• _EXERCISE DIRECTIONS_: Search the records below for the string "computer" and copy each line where it turns up.

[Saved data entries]
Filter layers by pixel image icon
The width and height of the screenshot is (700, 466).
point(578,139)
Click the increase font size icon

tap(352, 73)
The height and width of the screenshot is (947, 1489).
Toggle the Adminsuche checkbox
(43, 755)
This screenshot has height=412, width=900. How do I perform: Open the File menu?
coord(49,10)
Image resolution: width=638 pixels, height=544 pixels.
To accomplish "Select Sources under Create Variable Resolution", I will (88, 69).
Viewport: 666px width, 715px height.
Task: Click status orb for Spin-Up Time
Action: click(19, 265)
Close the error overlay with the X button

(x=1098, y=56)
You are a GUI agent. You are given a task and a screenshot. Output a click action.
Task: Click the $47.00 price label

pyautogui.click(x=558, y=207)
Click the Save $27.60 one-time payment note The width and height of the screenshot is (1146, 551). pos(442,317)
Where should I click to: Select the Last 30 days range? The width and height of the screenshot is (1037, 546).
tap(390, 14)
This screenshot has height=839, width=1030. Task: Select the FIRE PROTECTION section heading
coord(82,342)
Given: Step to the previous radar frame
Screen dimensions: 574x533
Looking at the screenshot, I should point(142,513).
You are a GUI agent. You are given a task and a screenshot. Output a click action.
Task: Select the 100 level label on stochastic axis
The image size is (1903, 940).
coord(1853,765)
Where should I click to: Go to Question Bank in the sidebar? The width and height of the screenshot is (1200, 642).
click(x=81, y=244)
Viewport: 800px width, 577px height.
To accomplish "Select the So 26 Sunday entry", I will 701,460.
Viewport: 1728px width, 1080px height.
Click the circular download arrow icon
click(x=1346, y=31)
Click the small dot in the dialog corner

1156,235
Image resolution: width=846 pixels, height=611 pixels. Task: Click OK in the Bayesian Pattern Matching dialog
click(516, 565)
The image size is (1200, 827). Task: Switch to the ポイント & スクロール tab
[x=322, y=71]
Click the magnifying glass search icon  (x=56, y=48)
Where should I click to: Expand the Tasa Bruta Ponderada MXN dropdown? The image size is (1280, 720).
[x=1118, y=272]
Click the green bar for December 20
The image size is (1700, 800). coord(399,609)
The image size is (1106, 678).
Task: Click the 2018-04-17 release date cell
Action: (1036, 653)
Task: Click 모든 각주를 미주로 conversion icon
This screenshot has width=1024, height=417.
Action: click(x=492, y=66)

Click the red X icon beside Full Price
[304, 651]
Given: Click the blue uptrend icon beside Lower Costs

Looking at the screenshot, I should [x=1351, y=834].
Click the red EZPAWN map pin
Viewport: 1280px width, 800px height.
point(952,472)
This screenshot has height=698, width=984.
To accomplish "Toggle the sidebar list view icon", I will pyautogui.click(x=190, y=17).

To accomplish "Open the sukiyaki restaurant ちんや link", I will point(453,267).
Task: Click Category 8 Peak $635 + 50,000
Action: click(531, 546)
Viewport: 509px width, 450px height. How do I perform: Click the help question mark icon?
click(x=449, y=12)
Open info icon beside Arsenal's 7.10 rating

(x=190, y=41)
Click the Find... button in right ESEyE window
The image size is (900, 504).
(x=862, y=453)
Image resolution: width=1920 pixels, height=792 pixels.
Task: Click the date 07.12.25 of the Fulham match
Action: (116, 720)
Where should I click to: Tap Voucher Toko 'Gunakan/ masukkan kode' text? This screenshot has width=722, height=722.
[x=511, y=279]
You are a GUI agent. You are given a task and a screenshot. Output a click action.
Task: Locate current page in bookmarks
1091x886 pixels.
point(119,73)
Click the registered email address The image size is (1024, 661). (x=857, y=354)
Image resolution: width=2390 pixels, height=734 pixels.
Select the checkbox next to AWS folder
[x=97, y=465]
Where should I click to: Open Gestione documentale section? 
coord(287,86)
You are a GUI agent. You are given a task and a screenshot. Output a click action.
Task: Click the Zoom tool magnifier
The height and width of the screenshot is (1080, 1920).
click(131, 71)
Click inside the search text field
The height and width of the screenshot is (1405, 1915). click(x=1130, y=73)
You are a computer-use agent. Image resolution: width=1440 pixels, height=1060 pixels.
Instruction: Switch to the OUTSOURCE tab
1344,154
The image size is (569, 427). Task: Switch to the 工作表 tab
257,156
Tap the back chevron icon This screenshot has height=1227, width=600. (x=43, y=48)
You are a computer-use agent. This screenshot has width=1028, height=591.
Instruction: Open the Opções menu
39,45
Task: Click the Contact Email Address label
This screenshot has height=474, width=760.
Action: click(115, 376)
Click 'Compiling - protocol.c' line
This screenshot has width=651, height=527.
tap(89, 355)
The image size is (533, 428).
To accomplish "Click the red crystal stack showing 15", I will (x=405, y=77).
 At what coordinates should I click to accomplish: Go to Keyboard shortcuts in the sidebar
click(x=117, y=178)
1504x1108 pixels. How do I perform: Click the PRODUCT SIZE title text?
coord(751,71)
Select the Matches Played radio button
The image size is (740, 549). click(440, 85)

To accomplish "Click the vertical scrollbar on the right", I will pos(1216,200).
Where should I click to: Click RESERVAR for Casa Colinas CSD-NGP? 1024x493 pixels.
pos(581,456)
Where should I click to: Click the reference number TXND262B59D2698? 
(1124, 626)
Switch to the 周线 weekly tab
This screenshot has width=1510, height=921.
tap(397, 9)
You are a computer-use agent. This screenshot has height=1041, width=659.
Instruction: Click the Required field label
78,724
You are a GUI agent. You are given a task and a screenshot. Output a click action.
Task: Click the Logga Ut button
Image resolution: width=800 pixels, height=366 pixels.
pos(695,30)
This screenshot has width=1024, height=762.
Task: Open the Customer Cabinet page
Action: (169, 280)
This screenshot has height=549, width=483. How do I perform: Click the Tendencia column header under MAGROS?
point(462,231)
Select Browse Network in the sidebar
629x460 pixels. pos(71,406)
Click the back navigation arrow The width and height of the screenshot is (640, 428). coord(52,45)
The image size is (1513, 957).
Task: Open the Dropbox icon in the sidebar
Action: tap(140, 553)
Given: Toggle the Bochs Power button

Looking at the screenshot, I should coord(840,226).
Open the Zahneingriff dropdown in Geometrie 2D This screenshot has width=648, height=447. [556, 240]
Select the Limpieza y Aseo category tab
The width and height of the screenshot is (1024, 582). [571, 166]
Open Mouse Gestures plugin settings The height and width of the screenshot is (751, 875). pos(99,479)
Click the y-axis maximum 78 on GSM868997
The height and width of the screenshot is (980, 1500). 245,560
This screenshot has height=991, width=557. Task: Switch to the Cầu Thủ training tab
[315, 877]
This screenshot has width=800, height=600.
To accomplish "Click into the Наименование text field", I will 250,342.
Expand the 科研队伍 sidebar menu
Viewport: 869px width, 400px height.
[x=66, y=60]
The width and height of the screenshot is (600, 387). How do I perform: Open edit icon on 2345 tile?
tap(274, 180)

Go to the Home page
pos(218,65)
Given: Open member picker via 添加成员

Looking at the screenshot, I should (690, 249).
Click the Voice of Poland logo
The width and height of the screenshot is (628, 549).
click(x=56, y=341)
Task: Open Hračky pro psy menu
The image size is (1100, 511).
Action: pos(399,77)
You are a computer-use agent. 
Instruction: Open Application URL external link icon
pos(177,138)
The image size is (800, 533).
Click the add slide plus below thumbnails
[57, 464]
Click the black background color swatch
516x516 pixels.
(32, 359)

• _ANSWER TO THIS PROBLEM_:
You are a computer-use agent. Image resolution: width=1440 pixels, height=1060 pixels.
You are a computer-use agent. This screenshot has width=1028, height=591.
You are a computer-use agent. This screenshot has height=1041, width=659.
You are a computer-use agent. 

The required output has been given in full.